| YOUR INSTRUCTIONS |
Copy each line of the entries that includes the word "heading".

| Dataset entries |

⟨

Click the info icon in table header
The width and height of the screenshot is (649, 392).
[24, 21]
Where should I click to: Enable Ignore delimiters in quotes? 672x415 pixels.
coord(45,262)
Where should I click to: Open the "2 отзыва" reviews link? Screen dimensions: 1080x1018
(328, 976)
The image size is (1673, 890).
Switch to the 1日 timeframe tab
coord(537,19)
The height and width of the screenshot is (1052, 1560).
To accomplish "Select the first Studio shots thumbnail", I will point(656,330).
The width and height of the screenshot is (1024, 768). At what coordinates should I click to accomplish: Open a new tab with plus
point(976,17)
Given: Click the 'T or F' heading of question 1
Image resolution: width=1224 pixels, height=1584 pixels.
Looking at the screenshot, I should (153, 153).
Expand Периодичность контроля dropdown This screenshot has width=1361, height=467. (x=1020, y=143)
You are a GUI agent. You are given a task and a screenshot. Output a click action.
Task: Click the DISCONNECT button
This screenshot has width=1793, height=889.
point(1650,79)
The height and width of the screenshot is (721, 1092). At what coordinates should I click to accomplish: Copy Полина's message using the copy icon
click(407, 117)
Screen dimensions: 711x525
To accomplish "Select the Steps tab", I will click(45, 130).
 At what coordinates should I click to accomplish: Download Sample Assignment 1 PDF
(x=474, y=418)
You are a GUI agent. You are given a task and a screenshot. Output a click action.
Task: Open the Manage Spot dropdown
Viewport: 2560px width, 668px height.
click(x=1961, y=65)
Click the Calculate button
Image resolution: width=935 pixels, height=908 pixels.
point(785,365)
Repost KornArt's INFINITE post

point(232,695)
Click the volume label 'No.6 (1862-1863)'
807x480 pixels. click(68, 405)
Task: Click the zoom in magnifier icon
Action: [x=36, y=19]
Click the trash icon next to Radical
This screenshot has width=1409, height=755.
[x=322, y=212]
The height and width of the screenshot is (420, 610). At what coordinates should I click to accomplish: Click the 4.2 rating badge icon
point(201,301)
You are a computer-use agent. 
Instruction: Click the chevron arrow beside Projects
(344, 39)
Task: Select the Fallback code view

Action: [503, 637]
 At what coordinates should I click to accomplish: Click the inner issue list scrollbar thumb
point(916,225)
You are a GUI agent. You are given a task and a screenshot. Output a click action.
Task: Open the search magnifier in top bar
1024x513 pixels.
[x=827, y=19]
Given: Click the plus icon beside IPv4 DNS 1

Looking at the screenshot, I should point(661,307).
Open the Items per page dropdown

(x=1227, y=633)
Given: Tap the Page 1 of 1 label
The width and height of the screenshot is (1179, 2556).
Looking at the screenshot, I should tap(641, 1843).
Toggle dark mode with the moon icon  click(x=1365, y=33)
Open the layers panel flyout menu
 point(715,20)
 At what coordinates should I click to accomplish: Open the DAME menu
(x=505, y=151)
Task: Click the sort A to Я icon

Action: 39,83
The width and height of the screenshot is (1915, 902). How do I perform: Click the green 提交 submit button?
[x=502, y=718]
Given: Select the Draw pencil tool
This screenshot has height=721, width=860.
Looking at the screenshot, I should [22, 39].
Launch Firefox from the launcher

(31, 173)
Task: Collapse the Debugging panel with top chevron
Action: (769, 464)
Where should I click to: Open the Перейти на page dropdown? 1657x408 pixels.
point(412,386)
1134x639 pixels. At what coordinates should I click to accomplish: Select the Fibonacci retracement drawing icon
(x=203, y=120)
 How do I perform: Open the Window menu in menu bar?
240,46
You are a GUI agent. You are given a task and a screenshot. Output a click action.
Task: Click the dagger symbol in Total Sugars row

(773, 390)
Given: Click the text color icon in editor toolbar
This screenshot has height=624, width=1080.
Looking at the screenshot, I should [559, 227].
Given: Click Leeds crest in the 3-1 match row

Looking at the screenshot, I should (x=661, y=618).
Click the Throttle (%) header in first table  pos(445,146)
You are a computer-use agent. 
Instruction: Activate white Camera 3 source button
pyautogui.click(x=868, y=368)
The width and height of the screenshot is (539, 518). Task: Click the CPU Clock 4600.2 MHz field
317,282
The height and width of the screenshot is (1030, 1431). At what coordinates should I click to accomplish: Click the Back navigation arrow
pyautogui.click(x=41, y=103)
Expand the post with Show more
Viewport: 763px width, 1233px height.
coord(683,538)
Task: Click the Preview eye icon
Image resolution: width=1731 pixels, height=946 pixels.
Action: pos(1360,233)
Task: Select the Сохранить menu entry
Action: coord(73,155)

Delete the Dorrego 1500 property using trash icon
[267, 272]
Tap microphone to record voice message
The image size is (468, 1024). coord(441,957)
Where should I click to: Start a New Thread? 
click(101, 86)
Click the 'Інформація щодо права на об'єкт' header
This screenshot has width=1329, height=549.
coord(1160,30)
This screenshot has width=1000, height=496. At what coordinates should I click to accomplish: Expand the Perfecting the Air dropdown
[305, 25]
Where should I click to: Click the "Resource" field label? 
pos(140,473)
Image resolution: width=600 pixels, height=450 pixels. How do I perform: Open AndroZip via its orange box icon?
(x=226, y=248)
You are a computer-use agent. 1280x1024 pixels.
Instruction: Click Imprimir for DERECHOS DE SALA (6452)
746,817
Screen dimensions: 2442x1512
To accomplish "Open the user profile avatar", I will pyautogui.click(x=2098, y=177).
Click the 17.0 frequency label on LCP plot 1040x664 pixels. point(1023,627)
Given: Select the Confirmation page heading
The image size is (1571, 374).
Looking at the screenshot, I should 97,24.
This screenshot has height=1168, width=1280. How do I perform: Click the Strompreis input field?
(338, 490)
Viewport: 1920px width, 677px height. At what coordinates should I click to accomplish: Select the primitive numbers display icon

⟩

| OUTPUT OF THE EXERCISE |
Given: Click the 'T or F' heading of question 1
Given: Select the Confirmation page heading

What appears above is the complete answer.